【海外がん医療情報 2月17日】 免疫療法が効かないがん患者の一部に対し、糞便移植により腸管内微生物の組成(腸内細菌叢として知られている)を調整することで、免疫療法の効果が得られる可能性があることが、新たな試験で示された。同試験は、米国国立衛生研究所の一部である国立がん研究所(NCI)がん研究センターの研究者と、ピッツバーグ大学のUPMCヒルマンがんセンターの研究者が共同で実施した。
この試験では、免疫療法薬の一種である免疫チェックポイント阻害薬による治療に当初は奏効を示さなかった進行メラノーマ患者に対し、同薬剤に奏効した患者から得た糞便細菌叢を移植した結果、一部において免疫チェックポイント阻害薬に対する奏効が認められた。この結果から、患者の大腸に特定の糞便微生物を導入すると、腫瘍細胞を認識して殺傷する免疫系の機能を高める薬剤に患者が奏効するようになる可能性が示唆されている。本知見は、Science誌に2021年2月4日付けで掲載されている。

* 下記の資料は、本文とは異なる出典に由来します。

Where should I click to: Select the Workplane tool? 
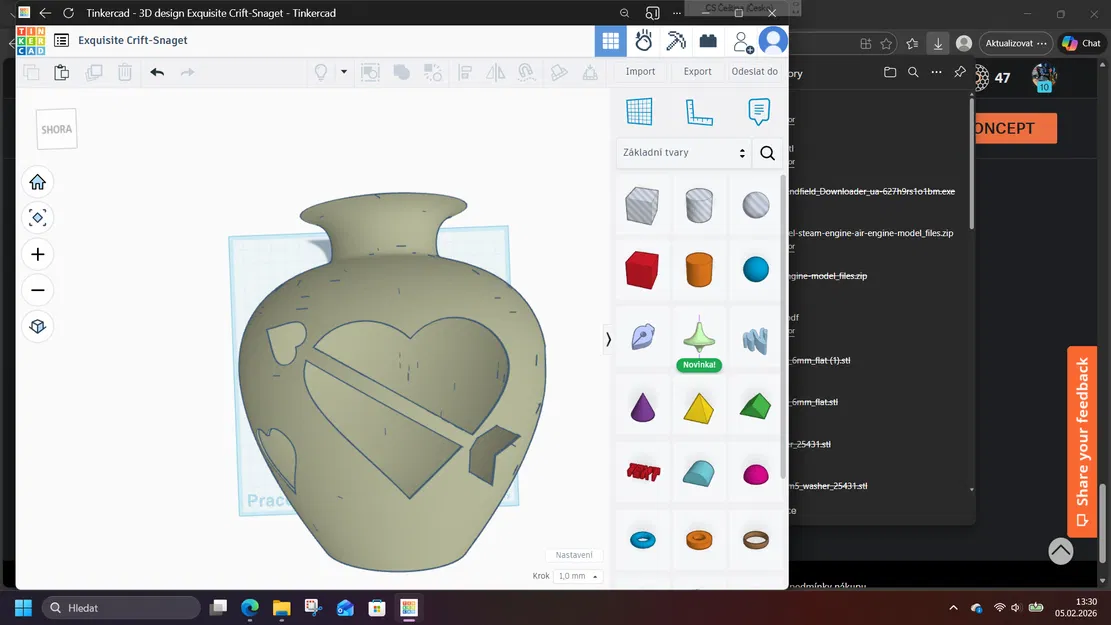[641, 112]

「近年、PD-1阻害薬やPD-L1阻害薬と呼ばれる免疫療法薬は、特定の種類のがんを有する多くの患者に有益ですが、奏効を示さないがんを有する患者の治療に対しては、新たな戦略が必要とされています」と、NCIがん研究センター統合がん免疫学研究所の主任であり、本研究の共同リーダーであるGiorgio Trinchieri医師は述べている。「今回実施した試験は、腸内細菌叢の組成を変化させると免疫療法の奏効が改善することを実際の患者で確認した最初の試験のうちの1つです。この試験のデータは、腸内細菌叢ががん治療の標的になりうることを証明しています」。